I like the Snapcast model though, it follows the Linux philosophy. From memory the audio stream is basically just wrapped along with a time stamp. Then you transfer those blocks to another device that plays them at the right time (where they’re unwrapped back into an audio stream).
... buuuuuuuut, having looked at the article, my eyes started to glaze over, and a sinking despair sipped in quickly... I want to love this, but I just can't bring myself to. I guess I'm at this point of giving in and getting a Sonos :(
Regarding cost, yeah i think it's only significantly cheaper than Sonos for the same quality if you can configure some of your existing setups to become clients.
I also looked into DIY options and came to the same conclusions about reliability and time spent fiddling with it.
We have mostly Apple devices, so I decided to just give Airplay 2 a shot. I bought a used Airport Express for our living room hi-fi system and a portable Libratone Zipp speaker to use elsewhere (it's in the kitchen right now). If the system continues to work as well as it has over the past week, I'll probably get a couple more Zipps. But because it has its own battery power, it's easy to just unplug and carry it to where I need it, so I don't think we'll need one for every room like we did for Sonos.
Edit: in other words what’s the trade-off between Sonos and Zips in this case?
I could replace all my old Sonos gear with the new versions to solve that problem, but that's a pretty expensive proposition. The Sonos One and Zipp aren't that different in price ($200 vs $190), but the Zipp really competes with the $400 Sonos Move portable. And the Sonos Port (connects Sonos directly to a traditional amp) is ridiculously priced at $450, although I suppose I could just use the Airport Express if I'm not going to use the Sonos software.

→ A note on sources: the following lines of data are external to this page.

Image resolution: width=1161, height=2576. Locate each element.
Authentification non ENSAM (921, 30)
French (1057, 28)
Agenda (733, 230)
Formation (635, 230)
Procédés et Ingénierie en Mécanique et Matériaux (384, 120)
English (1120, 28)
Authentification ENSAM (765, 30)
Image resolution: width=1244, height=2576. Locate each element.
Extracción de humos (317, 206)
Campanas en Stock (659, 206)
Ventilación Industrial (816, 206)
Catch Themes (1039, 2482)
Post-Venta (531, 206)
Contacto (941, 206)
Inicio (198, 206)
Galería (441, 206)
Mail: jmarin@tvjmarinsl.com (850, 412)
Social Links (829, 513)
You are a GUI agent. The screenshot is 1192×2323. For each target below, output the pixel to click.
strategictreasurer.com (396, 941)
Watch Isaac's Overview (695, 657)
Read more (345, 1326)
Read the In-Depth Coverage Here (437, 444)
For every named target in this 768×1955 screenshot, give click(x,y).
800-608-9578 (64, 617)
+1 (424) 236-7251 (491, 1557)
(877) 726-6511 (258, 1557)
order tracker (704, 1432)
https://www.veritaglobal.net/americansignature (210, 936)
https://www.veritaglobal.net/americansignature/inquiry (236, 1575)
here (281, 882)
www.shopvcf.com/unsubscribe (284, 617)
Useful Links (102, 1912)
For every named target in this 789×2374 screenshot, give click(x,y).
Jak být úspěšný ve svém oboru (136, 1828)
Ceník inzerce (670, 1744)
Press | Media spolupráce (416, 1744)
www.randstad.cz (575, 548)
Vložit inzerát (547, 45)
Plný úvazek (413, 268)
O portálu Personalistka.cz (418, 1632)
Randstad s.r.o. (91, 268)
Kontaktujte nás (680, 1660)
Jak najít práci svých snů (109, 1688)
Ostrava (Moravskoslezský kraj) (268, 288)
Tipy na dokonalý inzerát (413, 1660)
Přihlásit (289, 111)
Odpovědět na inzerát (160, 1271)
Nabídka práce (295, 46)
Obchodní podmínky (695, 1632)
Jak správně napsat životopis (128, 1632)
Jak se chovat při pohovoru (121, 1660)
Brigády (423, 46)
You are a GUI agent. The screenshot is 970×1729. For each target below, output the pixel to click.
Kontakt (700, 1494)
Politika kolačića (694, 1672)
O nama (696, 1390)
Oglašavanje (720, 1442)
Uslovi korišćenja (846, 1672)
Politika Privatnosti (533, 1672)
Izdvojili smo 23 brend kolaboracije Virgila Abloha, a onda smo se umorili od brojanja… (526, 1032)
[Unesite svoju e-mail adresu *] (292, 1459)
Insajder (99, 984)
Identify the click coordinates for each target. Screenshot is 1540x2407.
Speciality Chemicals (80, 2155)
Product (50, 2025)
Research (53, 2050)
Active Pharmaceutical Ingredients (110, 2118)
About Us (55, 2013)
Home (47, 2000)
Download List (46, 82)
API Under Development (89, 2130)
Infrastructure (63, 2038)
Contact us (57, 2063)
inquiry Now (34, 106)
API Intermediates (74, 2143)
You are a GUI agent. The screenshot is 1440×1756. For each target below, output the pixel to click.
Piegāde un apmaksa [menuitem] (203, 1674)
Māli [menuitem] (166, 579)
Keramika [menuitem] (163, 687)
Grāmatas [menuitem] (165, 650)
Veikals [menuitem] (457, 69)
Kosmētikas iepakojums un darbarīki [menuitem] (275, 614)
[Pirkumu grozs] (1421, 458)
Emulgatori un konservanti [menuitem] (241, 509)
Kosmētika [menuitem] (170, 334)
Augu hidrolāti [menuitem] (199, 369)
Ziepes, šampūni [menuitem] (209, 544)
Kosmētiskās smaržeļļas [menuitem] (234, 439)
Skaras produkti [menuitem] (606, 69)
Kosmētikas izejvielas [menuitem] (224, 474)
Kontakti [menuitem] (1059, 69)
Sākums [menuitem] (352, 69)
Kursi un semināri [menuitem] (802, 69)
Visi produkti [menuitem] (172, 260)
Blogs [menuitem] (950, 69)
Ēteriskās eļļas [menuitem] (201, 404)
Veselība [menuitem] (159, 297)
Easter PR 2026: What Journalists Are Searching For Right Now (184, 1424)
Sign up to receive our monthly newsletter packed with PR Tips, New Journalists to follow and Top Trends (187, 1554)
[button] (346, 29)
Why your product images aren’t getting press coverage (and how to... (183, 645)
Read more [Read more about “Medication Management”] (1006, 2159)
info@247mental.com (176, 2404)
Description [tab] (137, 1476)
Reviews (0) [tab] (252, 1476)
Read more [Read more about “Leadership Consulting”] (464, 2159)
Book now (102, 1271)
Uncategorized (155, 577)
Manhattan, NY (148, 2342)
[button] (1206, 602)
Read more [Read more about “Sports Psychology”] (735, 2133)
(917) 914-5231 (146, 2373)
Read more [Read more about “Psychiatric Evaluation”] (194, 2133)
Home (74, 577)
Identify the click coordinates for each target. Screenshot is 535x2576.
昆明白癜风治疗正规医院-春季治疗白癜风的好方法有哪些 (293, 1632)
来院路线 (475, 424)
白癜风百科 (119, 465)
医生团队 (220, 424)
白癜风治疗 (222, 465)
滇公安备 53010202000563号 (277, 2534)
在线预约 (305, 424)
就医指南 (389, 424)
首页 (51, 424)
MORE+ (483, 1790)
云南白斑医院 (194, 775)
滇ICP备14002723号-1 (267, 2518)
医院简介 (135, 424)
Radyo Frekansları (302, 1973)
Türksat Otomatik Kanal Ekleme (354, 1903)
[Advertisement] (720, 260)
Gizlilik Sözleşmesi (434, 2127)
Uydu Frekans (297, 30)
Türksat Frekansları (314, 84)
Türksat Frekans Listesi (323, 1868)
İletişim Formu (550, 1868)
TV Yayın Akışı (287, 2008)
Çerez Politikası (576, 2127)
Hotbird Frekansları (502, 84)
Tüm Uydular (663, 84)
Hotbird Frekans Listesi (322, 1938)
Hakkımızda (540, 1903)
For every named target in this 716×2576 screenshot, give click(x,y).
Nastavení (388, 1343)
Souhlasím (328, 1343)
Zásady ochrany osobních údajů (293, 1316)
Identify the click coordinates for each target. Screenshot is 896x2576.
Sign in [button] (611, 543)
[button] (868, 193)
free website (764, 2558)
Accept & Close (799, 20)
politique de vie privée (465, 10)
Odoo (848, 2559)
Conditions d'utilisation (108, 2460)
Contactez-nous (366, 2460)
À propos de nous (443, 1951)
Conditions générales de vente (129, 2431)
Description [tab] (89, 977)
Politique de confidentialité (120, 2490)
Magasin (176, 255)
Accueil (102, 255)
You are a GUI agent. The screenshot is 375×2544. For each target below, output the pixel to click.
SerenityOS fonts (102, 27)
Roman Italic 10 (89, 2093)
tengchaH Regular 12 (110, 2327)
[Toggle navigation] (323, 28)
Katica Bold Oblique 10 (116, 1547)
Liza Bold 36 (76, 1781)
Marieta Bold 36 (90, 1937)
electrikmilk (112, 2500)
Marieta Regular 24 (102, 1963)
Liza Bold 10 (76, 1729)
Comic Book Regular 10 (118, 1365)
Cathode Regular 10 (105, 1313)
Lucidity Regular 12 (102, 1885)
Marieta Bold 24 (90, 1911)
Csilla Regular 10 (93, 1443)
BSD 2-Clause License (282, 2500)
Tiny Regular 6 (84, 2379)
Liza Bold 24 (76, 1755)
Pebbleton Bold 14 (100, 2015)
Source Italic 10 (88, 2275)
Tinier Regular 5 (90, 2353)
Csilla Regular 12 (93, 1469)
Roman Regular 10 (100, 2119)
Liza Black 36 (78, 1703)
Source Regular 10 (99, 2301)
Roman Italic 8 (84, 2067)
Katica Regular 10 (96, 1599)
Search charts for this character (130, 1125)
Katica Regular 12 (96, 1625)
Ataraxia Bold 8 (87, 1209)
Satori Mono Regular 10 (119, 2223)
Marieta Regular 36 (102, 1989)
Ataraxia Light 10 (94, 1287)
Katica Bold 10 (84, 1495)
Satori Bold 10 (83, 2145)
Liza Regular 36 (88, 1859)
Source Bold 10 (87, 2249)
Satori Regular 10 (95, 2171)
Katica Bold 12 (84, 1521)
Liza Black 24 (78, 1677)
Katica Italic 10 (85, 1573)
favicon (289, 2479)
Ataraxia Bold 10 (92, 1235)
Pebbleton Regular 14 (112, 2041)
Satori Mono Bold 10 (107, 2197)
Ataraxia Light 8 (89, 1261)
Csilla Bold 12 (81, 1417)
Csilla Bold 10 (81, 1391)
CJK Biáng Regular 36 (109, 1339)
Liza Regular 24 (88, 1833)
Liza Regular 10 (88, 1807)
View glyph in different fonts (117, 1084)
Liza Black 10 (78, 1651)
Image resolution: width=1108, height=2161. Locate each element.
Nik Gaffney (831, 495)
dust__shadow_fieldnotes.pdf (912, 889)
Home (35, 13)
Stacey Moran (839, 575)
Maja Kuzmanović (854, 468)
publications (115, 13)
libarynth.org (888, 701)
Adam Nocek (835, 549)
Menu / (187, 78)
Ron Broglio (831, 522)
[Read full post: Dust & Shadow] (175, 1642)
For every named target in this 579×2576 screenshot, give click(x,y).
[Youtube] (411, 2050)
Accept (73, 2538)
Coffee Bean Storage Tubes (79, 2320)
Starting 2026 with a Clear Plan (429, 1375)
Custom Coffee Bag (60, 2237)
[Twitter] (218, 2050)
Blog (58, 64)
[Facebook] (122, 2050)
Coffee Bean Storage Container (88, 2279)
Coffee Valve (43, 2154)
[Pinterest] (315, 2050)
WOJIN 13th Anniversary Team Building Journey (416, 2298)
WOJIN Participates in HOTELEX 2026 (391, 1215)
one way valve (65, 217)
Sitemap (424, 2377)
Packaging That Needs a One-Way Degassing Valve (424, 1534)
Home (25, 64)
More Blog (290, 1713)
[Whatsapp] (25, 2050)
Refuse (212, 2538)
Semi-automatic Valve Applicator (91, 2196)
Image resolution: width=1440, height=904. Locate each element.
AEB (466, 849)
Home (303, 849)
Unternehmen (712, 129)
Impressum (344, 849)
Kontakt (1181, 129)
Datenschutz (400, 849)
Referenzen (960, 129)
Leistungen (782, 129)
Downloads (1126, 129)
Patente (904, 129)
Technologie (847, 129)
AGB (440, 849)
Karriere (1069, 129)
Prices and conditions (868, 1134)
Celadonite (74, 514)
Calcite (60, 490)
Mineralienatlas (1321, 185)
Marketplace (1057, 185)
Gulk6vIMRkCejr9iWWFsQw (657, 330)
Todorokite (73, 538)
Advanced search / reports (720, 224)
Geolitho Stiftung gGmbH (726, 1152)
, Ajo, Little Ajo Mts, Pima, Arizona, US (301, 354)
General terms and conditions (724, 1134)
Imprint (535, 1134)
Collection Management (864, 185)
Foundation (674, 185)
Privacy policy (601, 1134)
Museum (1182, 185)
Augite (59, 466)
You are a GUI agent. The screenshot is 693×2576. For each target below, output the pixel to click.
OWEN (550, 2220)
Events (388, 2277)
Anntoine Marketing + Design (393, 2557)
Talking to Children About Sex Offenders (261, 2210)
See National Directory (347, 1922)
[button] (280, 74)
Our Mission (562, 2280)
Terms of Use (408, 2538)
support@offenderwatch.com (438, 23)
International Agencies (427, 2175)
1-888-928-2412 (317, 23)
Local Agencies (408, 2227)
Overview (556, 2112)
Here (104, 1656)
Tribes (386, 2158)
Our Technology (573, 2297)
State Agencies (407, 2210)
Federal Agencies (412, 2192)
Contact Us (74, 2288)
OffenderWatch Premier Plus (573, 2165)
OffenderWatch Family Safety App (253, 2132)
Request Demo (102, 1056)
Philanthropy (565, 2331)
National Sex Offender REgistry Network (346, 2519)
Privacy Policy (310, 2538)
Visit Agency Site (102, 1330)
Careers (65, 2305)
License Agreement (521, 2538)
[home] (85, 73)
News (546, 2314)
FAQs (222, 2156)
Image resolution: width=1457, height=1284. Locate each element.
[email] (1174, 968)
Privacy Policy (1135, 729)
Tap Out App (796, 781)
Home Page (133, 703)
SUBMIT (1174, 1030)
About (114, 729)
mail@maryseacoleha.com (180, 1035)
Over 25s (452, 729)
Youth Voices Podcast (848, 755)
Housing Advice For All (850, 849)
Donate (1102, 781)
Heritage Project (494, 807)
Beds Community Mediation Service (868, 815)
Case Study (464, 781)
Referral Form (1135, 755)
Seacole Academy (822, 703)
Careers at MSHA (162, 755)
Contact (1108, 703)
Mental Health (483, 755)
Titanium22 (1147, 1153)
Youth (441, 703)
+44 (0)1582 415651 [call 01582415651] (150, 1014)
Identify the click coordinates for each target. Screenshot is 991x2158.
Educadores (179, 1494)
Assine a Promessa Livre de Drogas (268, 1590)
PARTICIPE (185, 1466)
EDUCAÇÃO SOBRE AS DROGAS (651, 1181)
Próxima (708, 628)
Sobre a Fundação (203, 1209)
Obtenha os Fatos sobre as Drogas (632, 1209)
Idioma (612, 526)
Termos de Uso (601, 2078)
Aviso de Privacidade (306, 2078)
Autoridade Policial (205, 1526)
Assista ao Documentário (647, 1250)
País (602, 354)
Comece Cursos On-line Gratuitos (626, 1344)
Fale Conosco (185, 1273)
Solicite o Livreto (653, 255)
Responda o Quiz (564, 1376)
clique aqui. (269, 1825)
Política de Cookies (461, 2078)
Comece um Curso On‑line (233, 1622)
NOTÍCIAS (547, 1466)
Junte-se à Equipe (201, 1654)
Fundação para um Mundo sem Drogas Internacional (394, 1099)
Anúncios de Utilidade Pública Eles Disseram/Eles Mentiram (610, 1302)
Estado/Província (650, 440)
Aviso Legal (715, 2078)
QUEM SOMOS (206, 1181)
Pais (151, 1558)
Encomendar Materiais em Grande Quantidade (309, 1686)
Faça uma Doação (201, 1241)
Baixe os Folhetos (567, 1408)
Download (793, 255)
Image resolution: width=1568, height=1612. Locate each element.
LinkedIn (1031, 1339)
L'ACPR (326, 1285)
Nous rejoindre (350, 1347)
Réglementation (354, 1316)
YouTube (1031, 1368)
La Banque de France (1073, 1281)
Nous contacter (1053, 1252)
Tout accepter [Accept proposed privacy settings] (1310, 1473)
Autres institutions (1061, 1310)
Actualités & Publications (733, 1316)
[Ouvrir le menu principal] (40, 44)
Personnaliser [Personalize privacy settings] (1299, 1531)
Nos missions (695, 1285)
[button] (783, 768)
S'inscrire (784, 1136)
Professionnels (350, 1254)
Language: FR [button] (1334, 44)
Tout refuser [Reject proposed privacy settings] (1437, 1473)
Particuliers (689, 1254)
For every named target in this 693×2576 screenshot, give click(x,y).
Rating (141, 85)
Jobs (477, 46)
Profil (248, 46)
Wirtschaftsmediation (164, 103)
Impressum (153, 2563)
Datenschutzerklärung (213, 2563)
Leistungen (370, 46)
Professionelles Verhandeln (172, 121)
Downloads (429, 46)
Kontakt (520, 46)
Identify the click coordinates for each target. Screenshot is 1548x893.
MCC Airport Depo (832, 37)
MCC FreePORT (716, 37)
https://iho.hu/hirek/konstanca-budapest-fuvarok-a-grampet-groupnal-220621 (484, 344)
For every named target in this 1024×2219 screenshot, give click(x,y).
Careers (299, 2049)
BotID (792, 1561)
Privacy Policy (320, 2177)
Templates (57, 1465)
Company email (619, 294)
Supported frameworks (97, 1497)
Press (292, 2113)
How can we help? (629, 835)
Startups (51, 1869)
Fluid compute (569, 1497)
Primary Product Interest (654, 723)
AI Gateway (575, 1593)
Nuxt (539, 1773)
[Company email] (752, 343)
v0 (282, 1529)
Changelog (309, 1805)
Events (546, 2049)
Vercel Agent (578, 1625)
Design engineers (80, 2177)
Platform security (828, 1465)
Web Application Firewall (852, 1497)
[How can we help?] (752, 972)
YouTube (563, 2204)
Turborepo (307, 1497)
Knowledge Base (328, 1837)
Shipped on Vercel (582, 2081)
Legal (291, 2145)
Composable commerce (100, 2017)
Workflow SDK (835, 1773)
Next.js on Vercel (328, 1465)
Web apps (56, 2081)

The real reason, though, is that I don't want voice control and you can't get Sonos speakers that support Airplay 2 but don't have voice control. The Zipp also supports Bluetooth and line-in, so they're more flexible.
Edit: forgot that the Sonos Move also support Bluetooth (but that's their only device that does).
We’ve got sync’d audio running in 4 different rooms at home and control via home assistant. Not as easy as Sonos I’m sure but I like that I can use whatever speakers I want.
Replacing alexa and ok google devices with open source ones was on the list. This looks great for the music - though I was mainly stuck for good voice control.
This is a cool step in the right direction though.
With networked audio, you'd want the speakers to stay on, idling until you want to push audio through them. Having to manually turn them on every time you want to use a speaker pretty much defeats the purpose.
But if it were so simple, I'm sure someone would have done it by now. There may also be weird licensing issues involved, like perhaps Dolby/DTS don't want to certify such a system, and so access to whatever you need to decode their signals isn't readily available.
Apparently Samsung phones can connect to two devices:
Here's another one:
I am a layman, though; I just sold the stuff and therefore had an understanding of what people expected to be possible.